Plantas de mandrágora cultivadas en macetas
El proceso de cultivo de la mandrágora en una maceta es relativamente sencillo. En primer lugar, los jardineros deberán localizar una fuente de la planta. Aunque esta planta puede ser difícil de encontrar en algunos centros de jardinería locales, es probable que esté disponible en Internet. Cuando se compran plantas por Internet, hay que hacerlo siempre en una fuente fiable y de buena reputación para asegurarse de que las plantas estén correctamente etiquetadas y libres de enfermedades.
Las plantas de mandrágora también se pueden cultivar a partir de semillas; sin embargo, el proceso de germinación puede resultar extremadamente difícil.
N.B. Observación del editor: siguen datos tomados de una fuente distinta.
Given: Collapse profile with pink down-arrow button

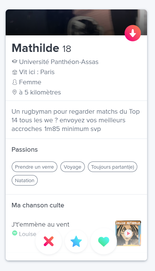Looking at the screenshot, I should click(x=133, y=33).
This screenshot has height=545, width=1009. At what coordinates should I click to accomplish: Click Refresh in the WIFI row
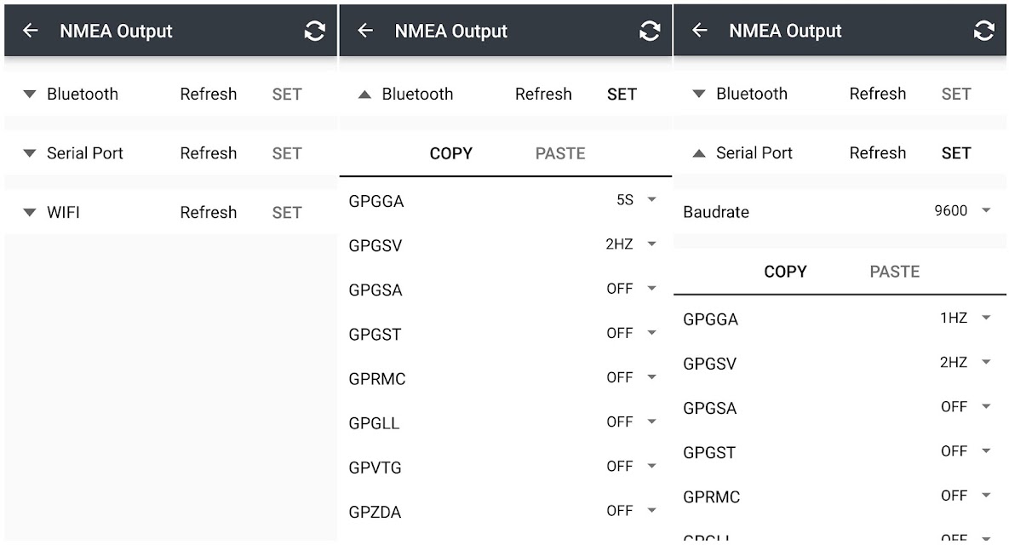point(208,212)
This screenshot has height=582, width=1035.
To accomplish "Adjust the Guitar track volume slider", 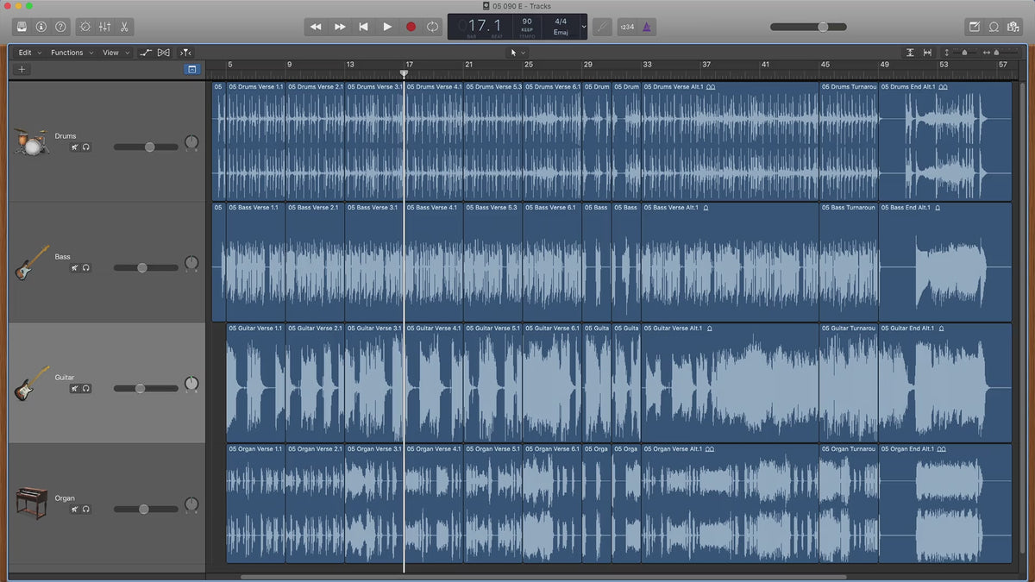I will click(141, 389).
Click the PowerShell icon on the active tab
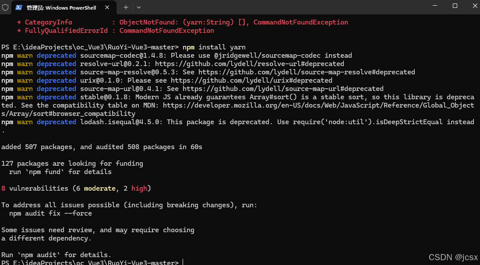 pyautogui.click(x=18, y=7)
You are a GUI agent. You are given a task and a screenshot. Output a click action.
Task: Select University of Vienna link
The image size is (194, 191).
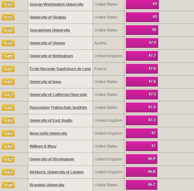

Las semillas de mandrágora requieren un periodo de estratificación en frío antes de que se produzca una germinación satisfactoria. Los métodos de estratificación en frío incluyen el remojo en agua fría durante varias semanas, un tratamiento en frío de las semillas durante un mes o incluso un tratamiento con ácido giberélico.
La mandrágora cultivada en macetas necesitará espacio suficiente para que crezcan sus raíces. Cuando se cultiva mandrágora en macetas, estas deben tener al menos el doble de ancho y profundidad que el cepellón de la planta. Plantarla a gran profundidad permitirá el desarrollo de su larga raíz pivotante.
Para plantarla, asegúrese de utilizar tierra para macetas con buen drenaje, ya que el exceso de humedad puede provocar problemas de pudrición de las raíces. Una vez que la planta haya comenzado a crecer, colóquela en un lugar bien iluminado que reciba mucha luz solar. Debido a la naturaleza tóxica de esta planta, asegúrese de colocarla lejos de los niños, las mascotas o cualquier otro peligro potencial.
Riegue las plantas semanalmente o según sea necesario. Para evitar el riego excesivo, deje que los primeros 5 cm de tierra se sequen antes de regar. Las plantas de mandrágora en maceta también se pueden fertilizar con un fertilizante equilibrado.
Debido al hábito de crecimiento de estas plantas, la mandrágora en maceta puede permanecer inactiva durante las épocas más calurosas de la temporada de crecimiento. El crecimiento debería reanudarse cuando las temperaturas se hayan enfriado y el clima se haya estabilizado.